Welcome to Clayton County

Part Eight: The Brooks-Baxter War. Welcome to Clayton County is a limited weekly column exploring the life of General Powell Clayton, the original namesake of our county, our early history, and why we are not called Clayton County today.
In the 1872 election for his successor, Senator Clayton and his loyal followers supported Republican Judge Elisha Baxter over the talented anti-Clayton Republican candidate Joseph Brooks. The platform of the two candidates did not greatly differ and the contest was mostly based on personal loyalties and sectionalism. The first contested election for Arkansas Governor since the end of the Civil War was horribly bitter and divisive with widespread allegations of voter fraud. Baxter emerged victorious but the matter was immediately appealed to the courts by Brooks and his supporters. These motions were denied, but with such a sharp split in the Republican party, Baxter felt the need to reach across the aisle to Democrats to shore up his support. Governor Baxter promised in his inaugural address that his election would “mark the commencement of a new era of peace and good feeling in the history of Arkansas” and that he would end voting restrictions for former Confederates and sympathizers. Baxter placed before voters an amendment to the Arkansas constitution to end disenfranchisement in March of 1873 and it passed handily. He also used his vast power of appointments to begin appointing conservatives and democrats to positions across the state. In April, due to appointments and resignations, 40 seats in the Arkansas legislature were up for special election and Democrats won almost all of the contests, giving them the majority.

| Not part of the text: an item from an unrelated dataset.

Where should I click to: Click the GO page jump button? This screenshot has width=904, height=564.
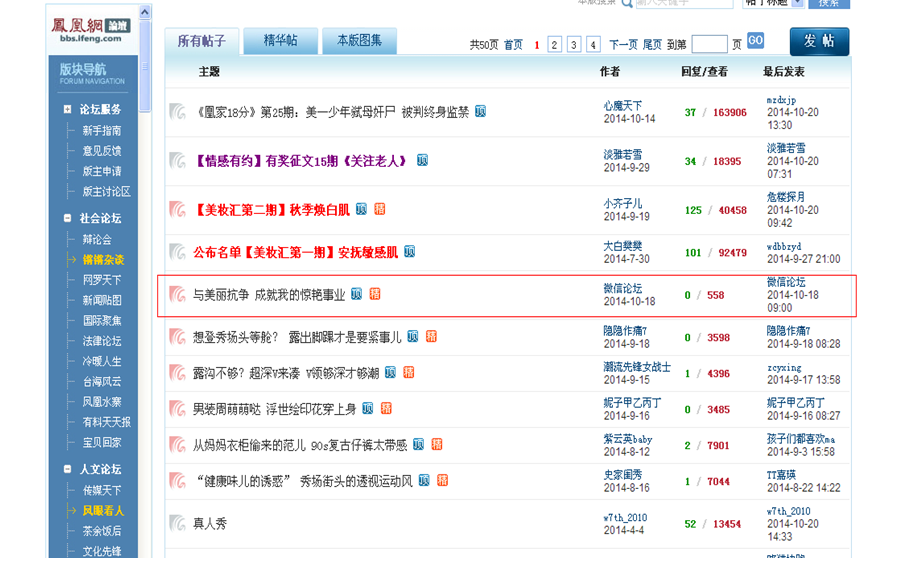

Senator Clayton was appalled by the actions of Baxter and lost confidence in him. He thought Baxter’s reforms were giving over the government to the enemy, and he decided to bring his influence to bear. In April 1874 he pressed a Pulaski County judge to bring up the old Brooks v. Baxter election case and in a new decision Brooks was declared to have won the 1872 election. Brooks was then sworn in as Governor, and with a posse in tow, threw Baxter out of the Governor’s Mansion, who then set up a government- in-exile. The result of this upheaval was the Brooks-Baxter War, a miniature civil war between both factions claiming the governorship. Both sides scrambled to secure arms and ammunition as well as artillery. The conflict had at once the air of an intense standoff and a carnival atmosphere. Bands played night and day outside of each headquarters, street vendors hawked wares to the crowds of onlookers and city saloons made a killing. In skirmishes between the belligerents and assaults on steamboats carrying reinforcements, an estimated 200 people died in the farcical conflict. Most Arkansans cared less about which Republican was governor but more concerned that stability and order could be returned to the state. In May, President Ulysses S. Grant signaled his support for Baxter and the conflict was settled. In the aftermath a new Constitutional Convention was called that established the 1874 Constitution which diluted the powerful governor’s office, made most state offices elected instead of appointed, and gave civil and political rights to all men regardless of race. Senator Clayton tried to reverse this new constitution by introducing a resolution to create the Poland Committee, a U.S. House committee to investigate the circumstances of Baxter’s election and the new constitution, however the commission decided against Clayton and declined to intervene, settling the issue. Clayton’s prominent role in the conflict gained him infamy but he saw it as the only way to save the Republican Party. In 1914 he bitterly wrote that “from the moment that Elisha Baxter surrendered the state government to the Democrats that party became and has remained supreme in the state.” Sources cited: “The Honorable Powell Clayton” by William H. Burnside, pages 53-56. “With Fire and Sword” by Thomas A. DeBlack, pages 216-226.